Aim of the task:
Report back every line of the entries that contains "agent", exactly as written.

Data records:
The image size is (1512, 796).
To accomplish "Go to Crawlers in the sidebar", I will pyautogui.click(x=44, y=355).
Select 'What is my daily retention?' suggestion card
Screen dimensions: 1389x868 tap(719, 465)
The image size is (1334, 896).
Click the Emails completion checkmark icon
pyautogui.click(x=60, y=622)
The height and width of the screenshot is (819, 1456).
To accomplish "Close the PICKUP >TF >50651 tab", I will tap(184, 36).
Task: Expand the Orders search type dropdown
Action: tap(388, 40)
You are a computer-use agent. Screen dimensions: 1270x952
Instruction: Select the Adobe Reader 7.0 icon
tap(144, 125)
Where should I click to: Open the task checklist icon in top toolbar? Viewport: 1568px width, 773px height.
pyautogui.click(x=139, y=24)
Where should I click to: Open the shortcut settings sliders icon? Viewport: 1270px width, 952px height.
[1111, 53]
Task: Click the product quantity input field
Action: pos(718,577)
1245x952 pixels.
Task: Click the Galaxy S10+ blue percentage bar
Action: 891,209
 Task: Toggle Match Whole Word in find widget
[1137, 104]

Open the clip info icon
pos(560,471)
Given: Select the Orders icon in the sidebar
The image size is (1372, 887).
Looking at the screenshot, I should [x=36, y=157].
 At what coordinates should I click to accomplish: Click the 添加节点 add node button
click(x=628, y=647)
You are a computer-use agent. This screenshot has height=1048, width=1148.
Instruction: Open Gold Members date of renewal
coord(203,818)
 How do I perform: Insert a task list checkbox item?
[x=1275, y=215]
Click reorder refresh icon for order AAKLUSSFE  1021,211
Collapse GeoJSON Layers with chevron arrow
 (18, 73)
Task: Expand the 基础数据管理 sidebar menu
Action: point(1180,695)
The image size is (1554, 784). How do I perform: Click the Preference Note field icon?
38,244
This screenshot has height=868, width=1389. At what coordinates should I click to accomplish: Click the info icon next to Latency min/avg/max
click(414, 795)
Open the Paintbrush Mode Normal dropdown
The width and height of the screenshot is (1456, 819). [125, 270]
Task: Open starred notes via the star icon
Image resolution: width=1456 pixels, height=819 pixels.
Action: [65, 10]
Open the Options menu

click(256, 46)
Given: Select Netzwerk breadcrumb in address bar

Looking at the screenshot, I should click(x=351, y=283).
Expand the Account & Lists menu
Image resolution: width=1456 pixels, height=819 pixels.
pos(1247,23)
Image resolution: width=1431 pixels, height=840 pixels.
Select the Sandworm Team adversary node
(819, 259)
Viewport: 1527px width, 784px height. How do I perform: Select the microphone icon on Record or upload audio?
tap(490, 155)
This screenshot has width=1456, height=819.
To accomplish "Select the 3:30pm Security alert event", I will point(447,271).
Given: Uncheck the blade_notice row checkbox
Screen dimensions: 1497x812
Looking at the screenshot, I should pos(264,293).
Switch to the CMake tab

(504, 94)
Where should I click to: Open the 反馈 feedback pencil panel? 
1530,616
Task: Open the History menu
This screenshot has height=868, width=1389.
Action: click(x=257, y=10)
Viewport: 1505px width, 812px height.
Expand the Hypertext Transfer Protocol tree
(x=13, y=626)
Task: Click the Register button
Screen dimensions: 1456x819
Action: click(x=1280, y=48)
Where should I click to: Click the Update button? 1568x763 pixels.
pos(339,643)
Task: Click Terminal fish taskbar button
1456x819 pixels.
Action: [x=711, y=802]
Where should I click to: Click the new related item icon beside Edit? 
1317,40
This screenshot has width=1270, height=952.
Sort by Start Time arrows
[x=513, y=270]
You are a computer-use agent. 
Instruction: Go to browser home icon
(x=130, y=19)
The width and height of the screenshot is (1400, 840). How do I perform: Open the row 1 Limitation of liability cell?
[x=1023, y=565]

Task response:
You are a computer-use agent. Screen dimensions: 1270x952
You are a computer-use agent. This screenshot has height=1048, width=1148.
You are a computer-use agent. 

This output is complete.